Original rent paid by tenants of 5,000 acres, say£6,500
Add 50 per cent. for contributions to rates and sinking fund,3,250
Total “rate-rent” from agricultural estate,£9,750

We shall in the next chapter estimate the amount which may, on the most reasonable calculation, be expected from the town estate, and then proceed to consider the sufficiency of the total rate-rents for the municipal needs of the town.

CHAPTER III.
THE REVENUE OF GARDEN CITY—TOWN ESTATE.

“Whatever reforms be introduced into the dwellings of the London poor, it will still remain true that the whole area of London is insufficient to supply its population with fresh air and the free space that is wanted for wholesome recreation. A remedy for the overcrowding of London will still be wanted.... There are large classes of the population of London whose removal into the country would be in the long run economically advantageous; it would benefit alike those who moved and those who remained behind.... Of the 150,000 or more hired workers in the clothes-making trades, by far the greater part are very poorly paid, and do work which it is against all economic reason to have done where ground-rent is high.”—Professor Marshall, “The Housing of the London Poor,” Contemporary Review, 1884.

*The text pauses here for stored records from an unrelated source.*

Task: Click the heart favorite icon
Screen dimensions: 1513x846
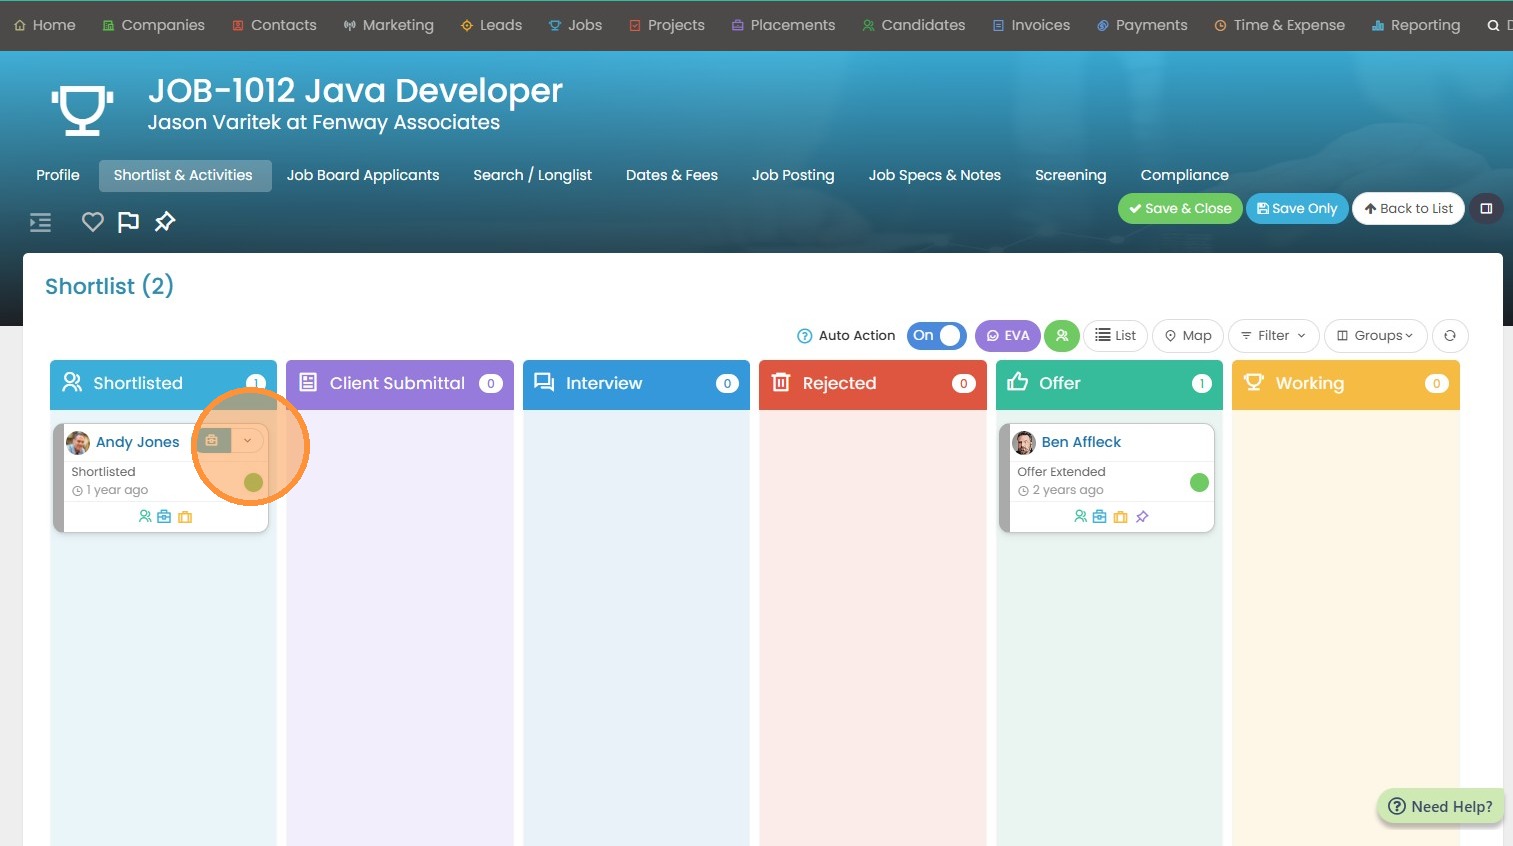Action: [92, 222]
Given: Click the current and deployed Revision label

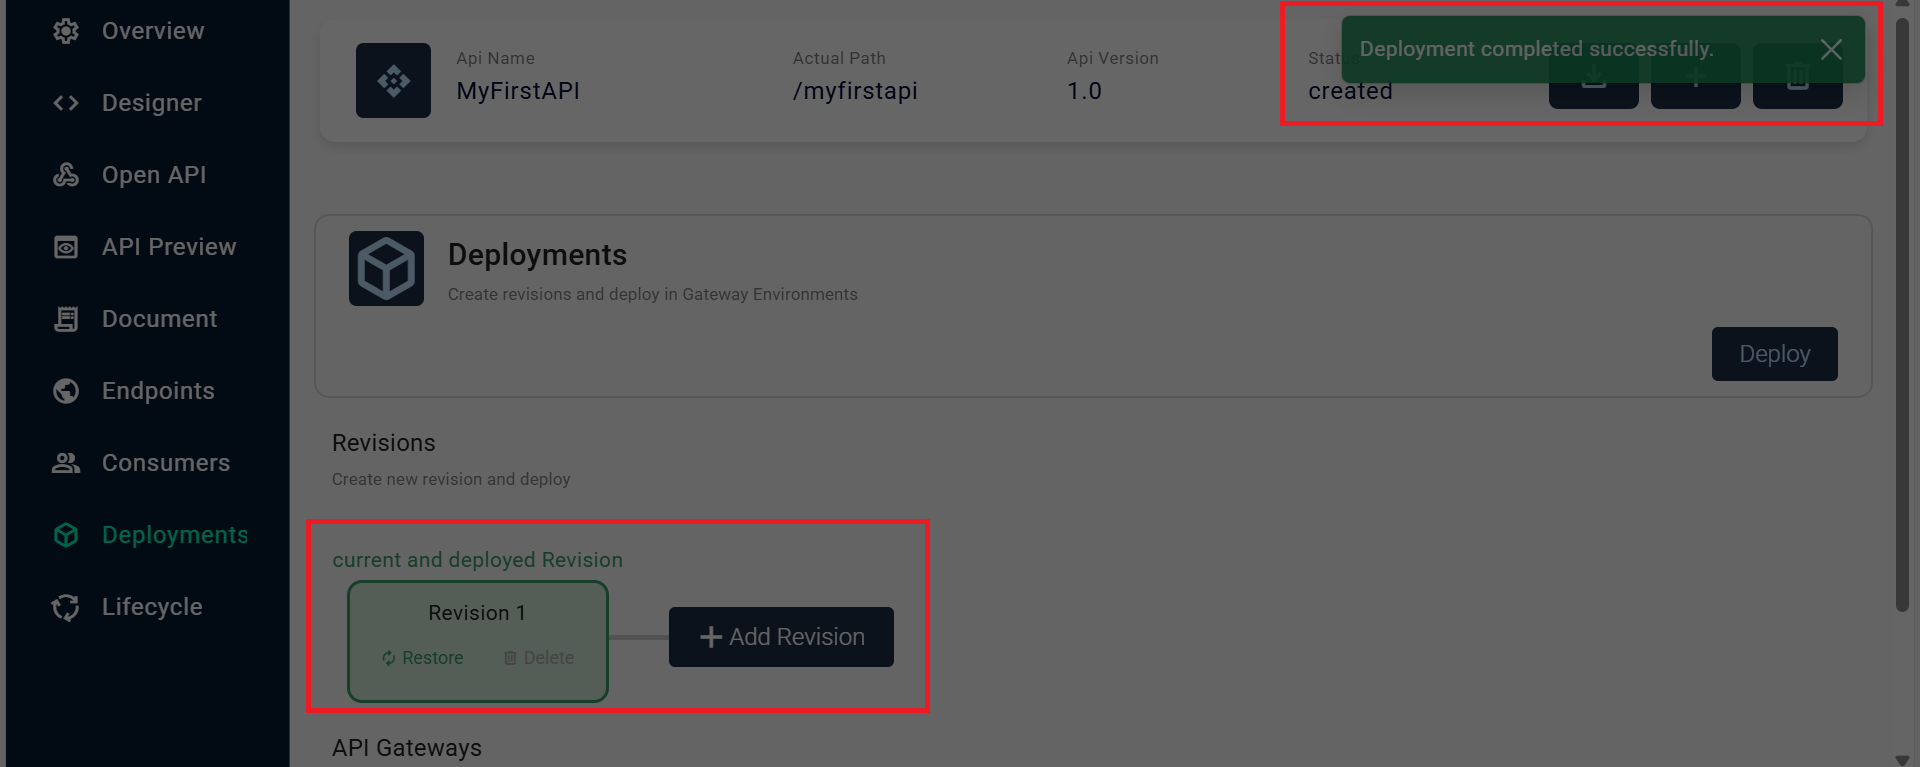Looking at the screenshot, I should point(477,560).
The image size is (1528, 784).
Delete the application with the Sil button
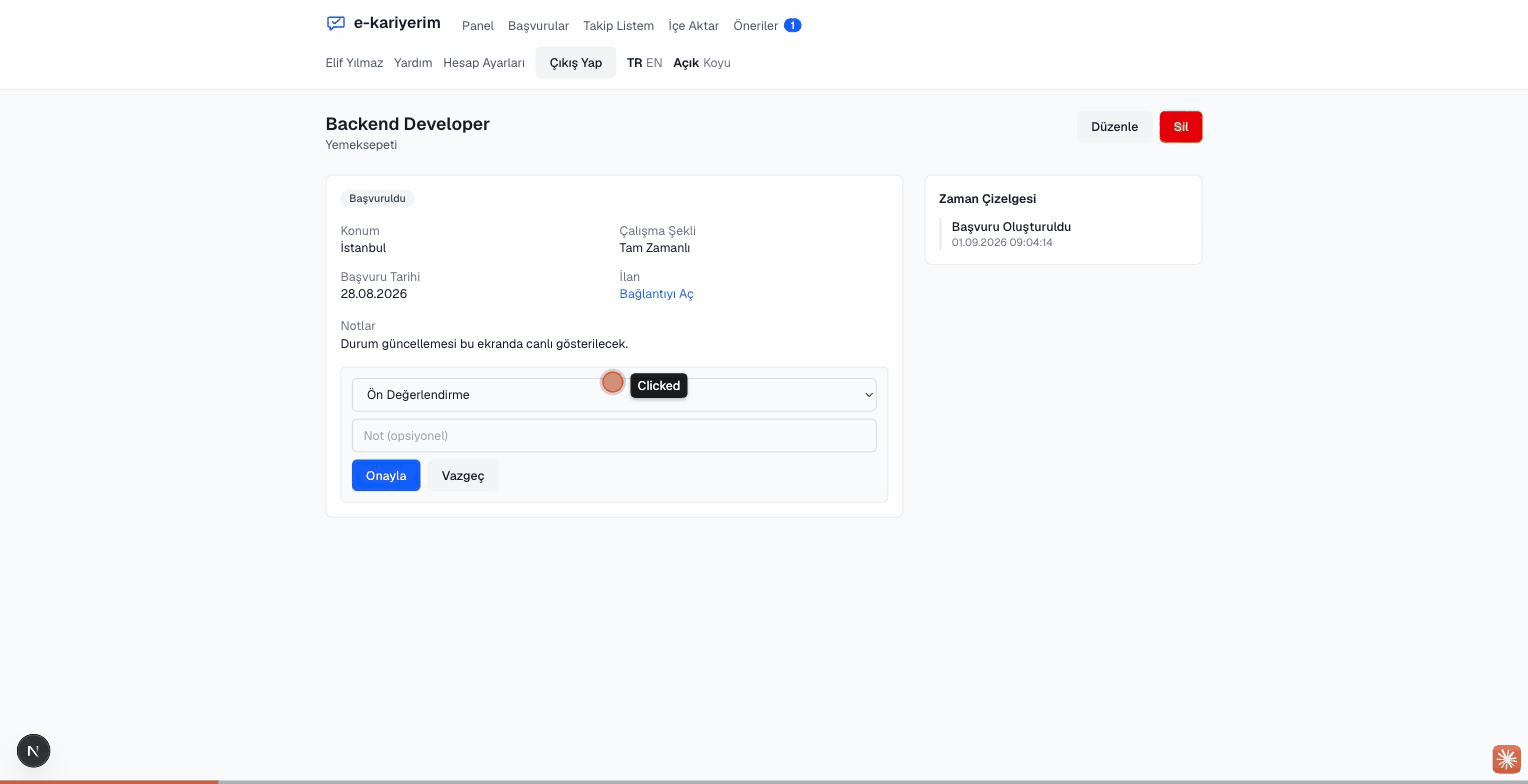point(1181,127)
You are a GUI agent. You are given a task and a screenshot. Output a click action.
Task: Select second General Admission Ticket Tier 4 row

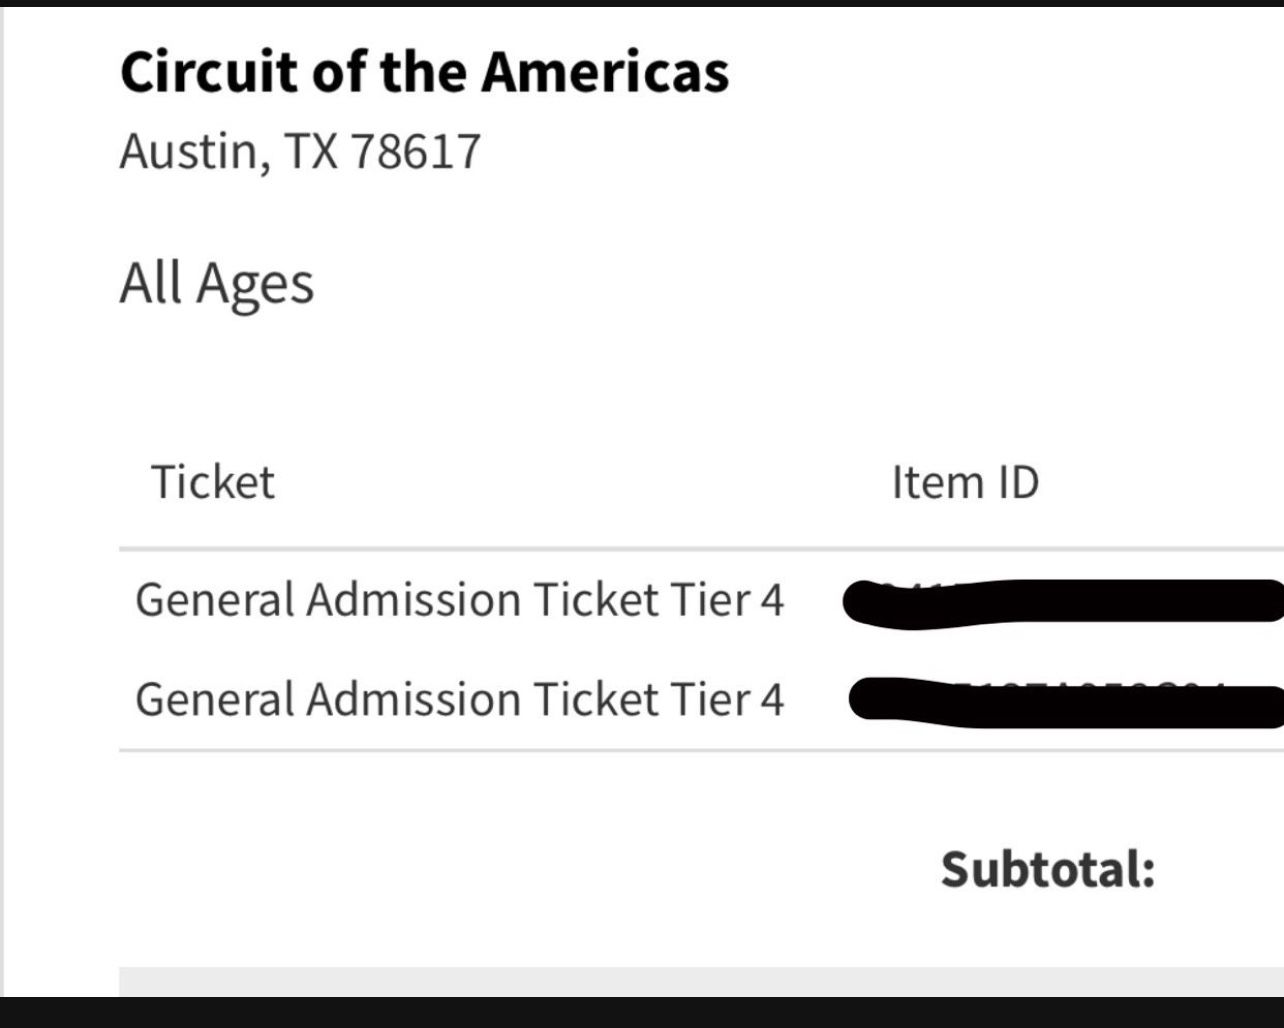[459, 699]
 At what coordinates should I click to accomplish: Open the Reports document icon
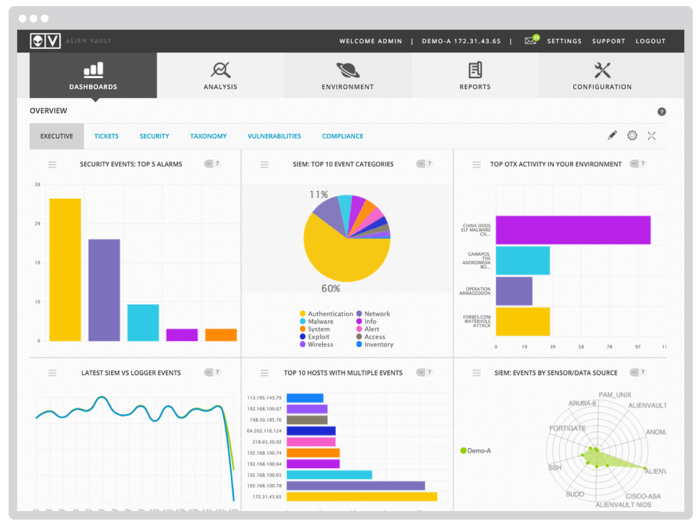coord(475,70)
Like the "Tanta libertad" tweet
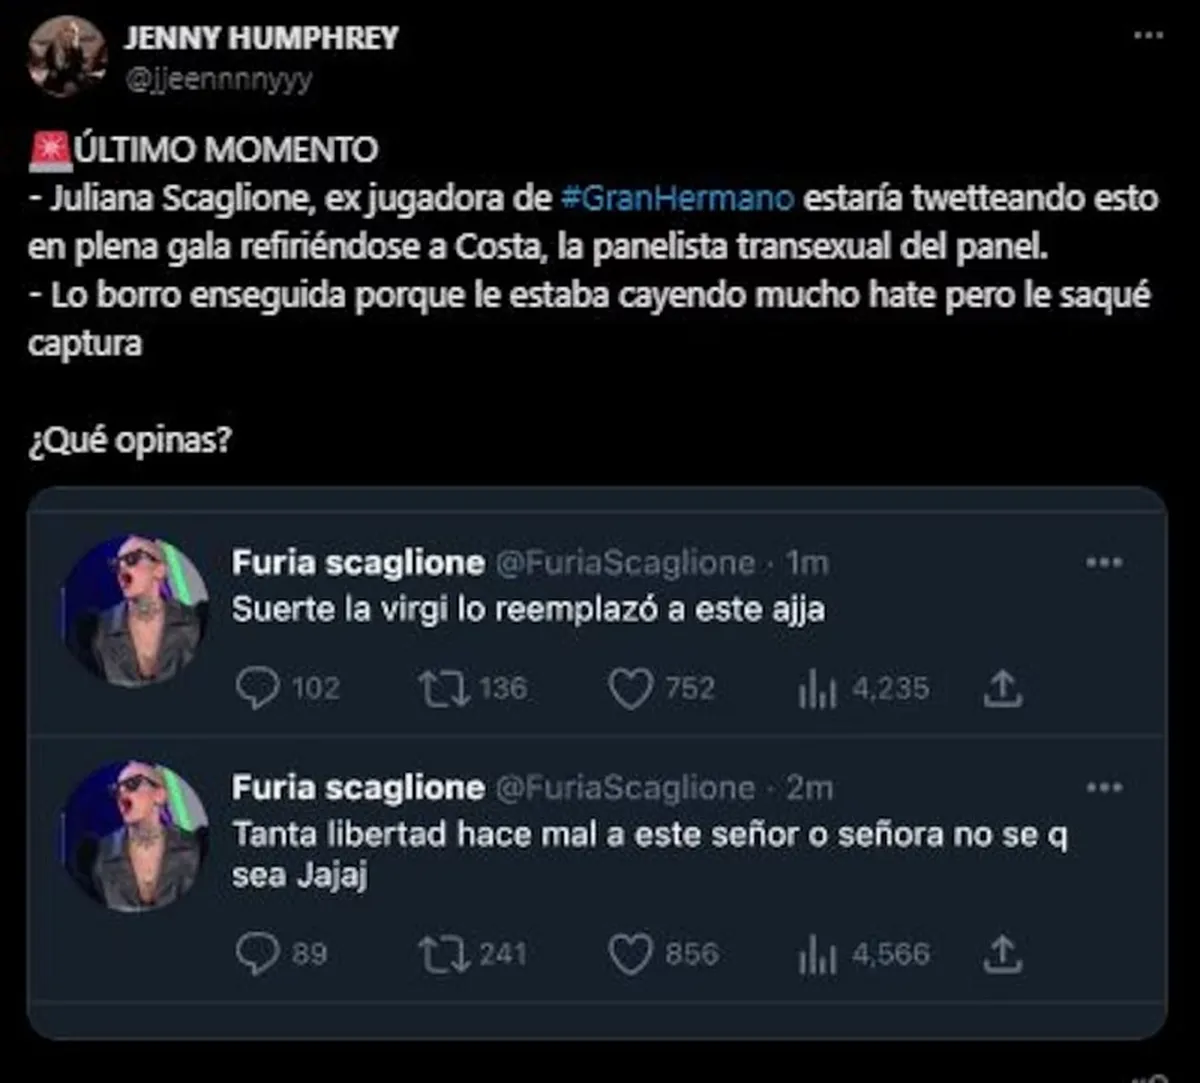1200x1083 pixels. click(630, 953)
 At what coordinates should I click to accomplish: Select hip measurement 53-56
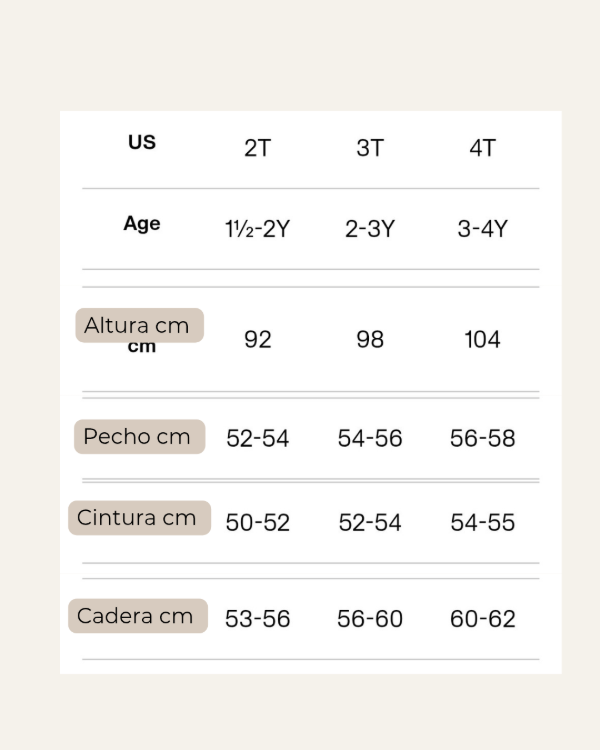257,619
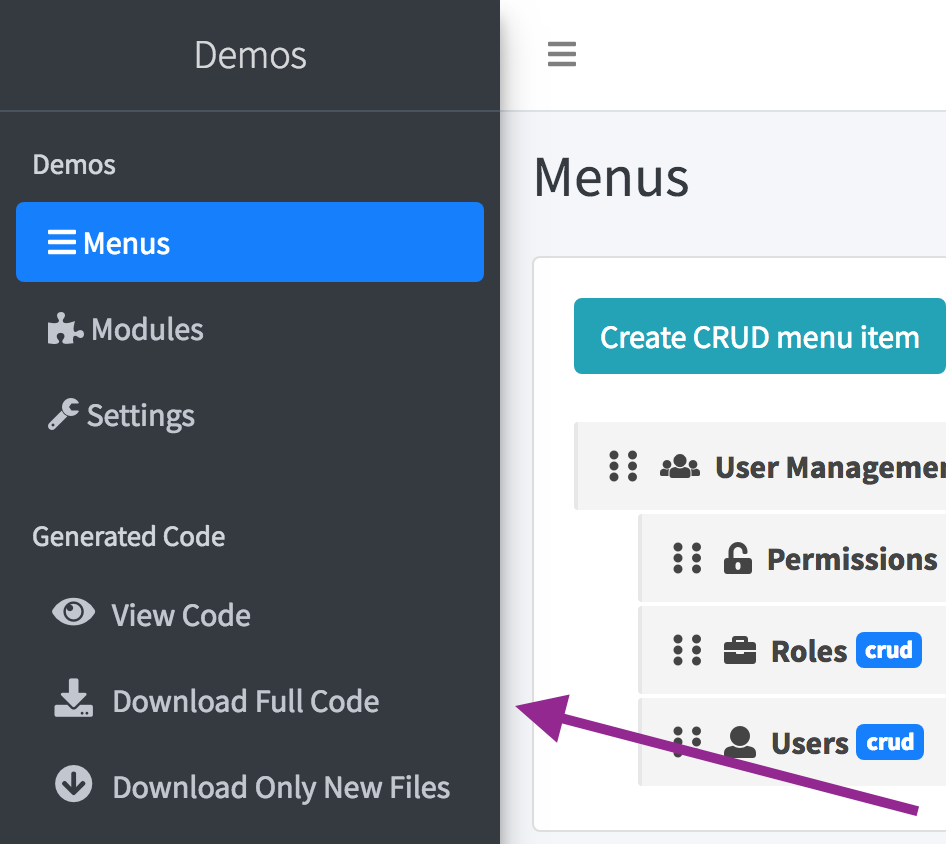Click the crud badge next to Roles
946x844 pixels.
(888, 650)
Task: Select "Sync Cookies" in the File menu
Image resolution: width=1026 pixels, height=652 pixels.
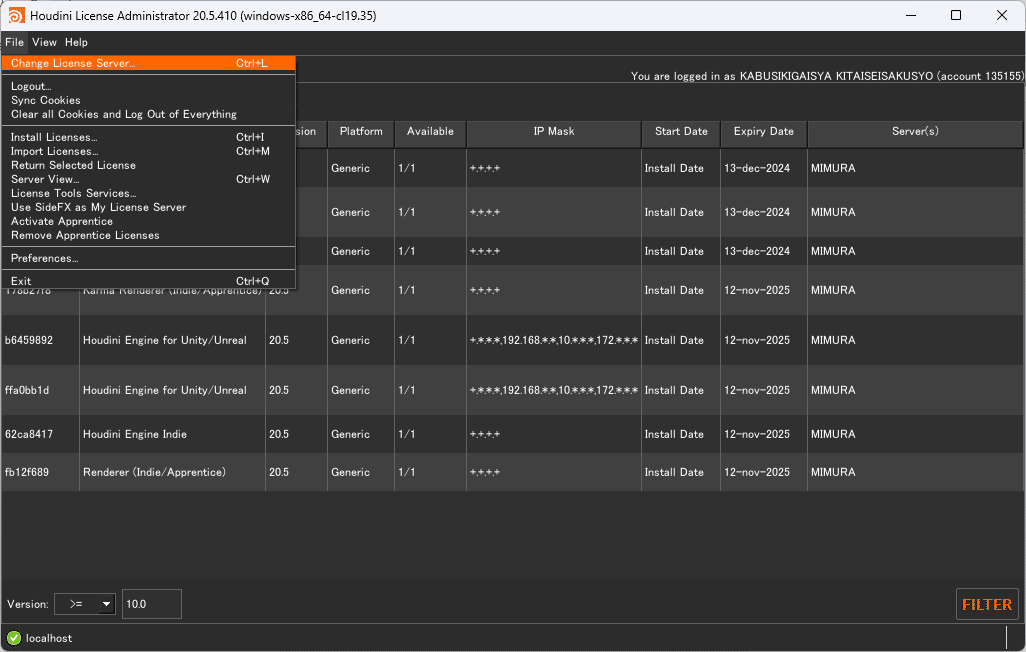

Having in the last chapter estimated the gross revenue which may be anticipated from the agricultural part of the estate at £9,750, we will now turn to the town estate (where, obviously, the conversion of an agricultural area into a town will be attended with a very large rise in land values), and endeavour roughly to estimate—again taking care to keep well within the mark—the amount of “rate-rent” which will be freely offered by the tenants of the town estate.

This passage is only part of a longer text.